CD H. Javier'a
Javier dał mi chwilę, abym mogła obejrzeć miejsce, na które mnie przyprowadził. W pierwszej chwili nie widziałam w nim nic niezwykłego, nie licząc wody. Tak, z pewnością nie była to zwykła woda.
- Ten most nie ma końca - głos ogiera ponownie wypełniła nuta ekscytacji, chodź Javier starał się mówić jak zawodowy przewodnik.
Tereny mojego poprzedniego stada - w porównaniu z Misterious Valley - zdawały się być nudną równiną, łąkami i lasami bez charakteru.
Odprowadzona zaintrygowanym spojrzeniem ogiera podeszłam do początku mostu.
- To twoim miejscu bym tam nie właził- rzekł z przekąsem.
Skuliłam uszy i zadarłam wyżej głowę. Jego poprzednia wypowiedź ostatecznie popchnęła mnie do przodu. Postawiłam dwa przednie kopyta na początku Zdradliwej Przystani. Stary most zaskrzypiał ostrzegawczo.
Opuściłam łeb i chwile wsłuchiwałam się w ciszę. Nie mam pojęcia, ile czasu minęło nam na wpatrywaniu się w nieskończoność przed nami. Starałam się znaleźć horyzont, choćby jeden punkt gdzieś w oddali, lecz Javier miał racje: ten most nie miał końca.
W końcu udało mi się otrząsnąć. Uniosłam głowę i skuliłam uszy. Wiatr szalejący gdzieś w lesie zapowiadał, że dzisiejsza noc nie będzie spokojna.
- To chyba tyle na dziś - mówiąc to odwróciłam się i skierowałam w stronę, z której przyszliśmy - a przynajmniej tak mi się zdawało.

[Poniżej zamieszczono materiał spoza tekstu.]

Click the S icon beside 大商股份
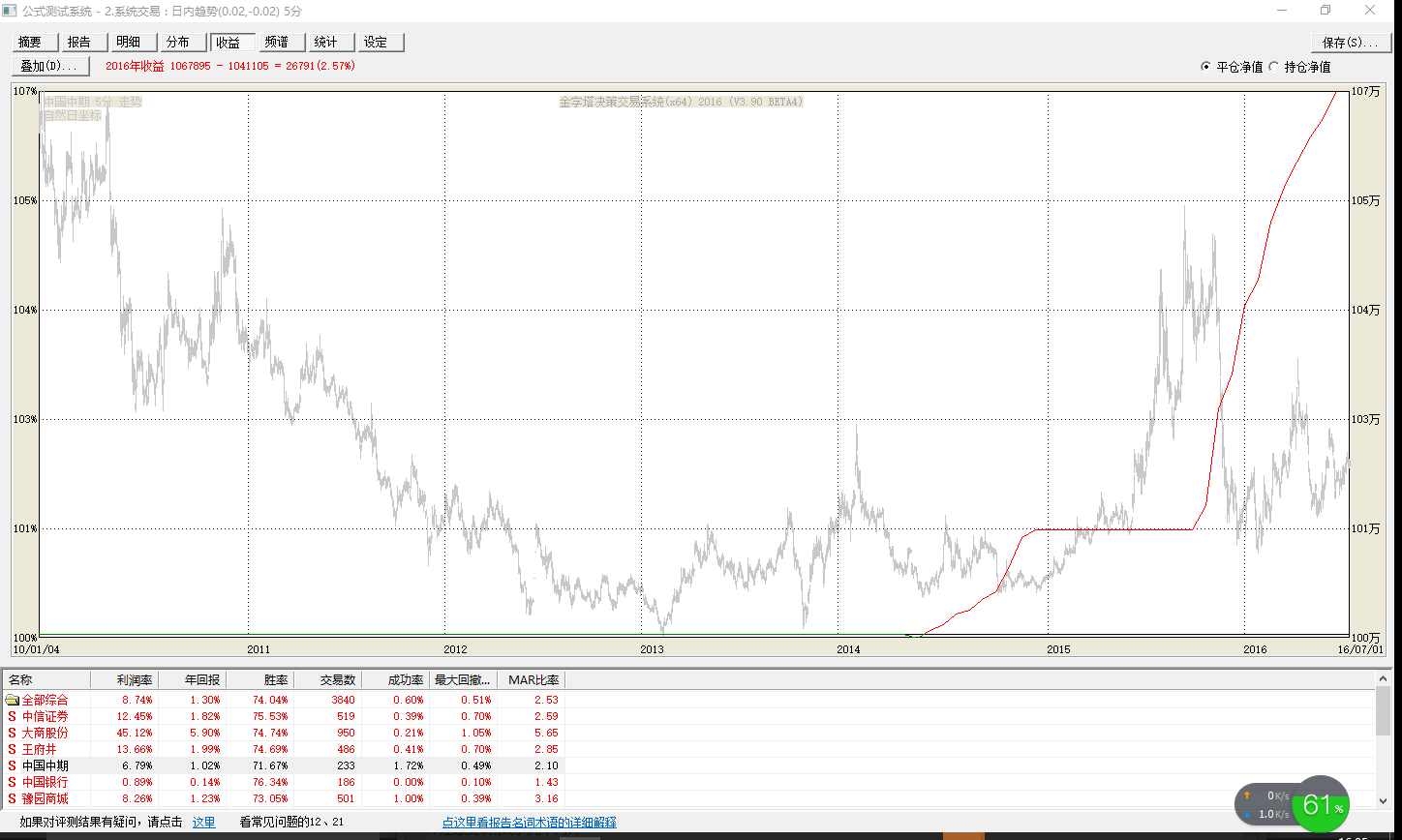click(x=12, y=733)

- Idziesz? - rzuciłam w stronę ogiera.
Javier zdawał się być bardzo rozbawiony sytuacją. Nie ruszył się z miejsca, za to cały czas wpatrywał się we mnie z pewnym rodzajem wesołości.
- Znowu nie w tą stronę...
Stanęłam i zmarszczyłam brwi.
- Tędy też bym dotarła...
- Tak, przez te same bagna, w które chciałaś się władować na początku.
Odwróciłam głowę i spojrzałam na stojącego wciąż koło mostu Javiera. Prawda, bagna nie były wymarzoną ścieżką powrotną do domu, jednak nie zamierzałam dać mu tej satysfakcji.
- Poradzę sobie - zapewniłam ze słodkim uśmieszkiem i nie czekając na jego reakcje ruszyłam przed siebie.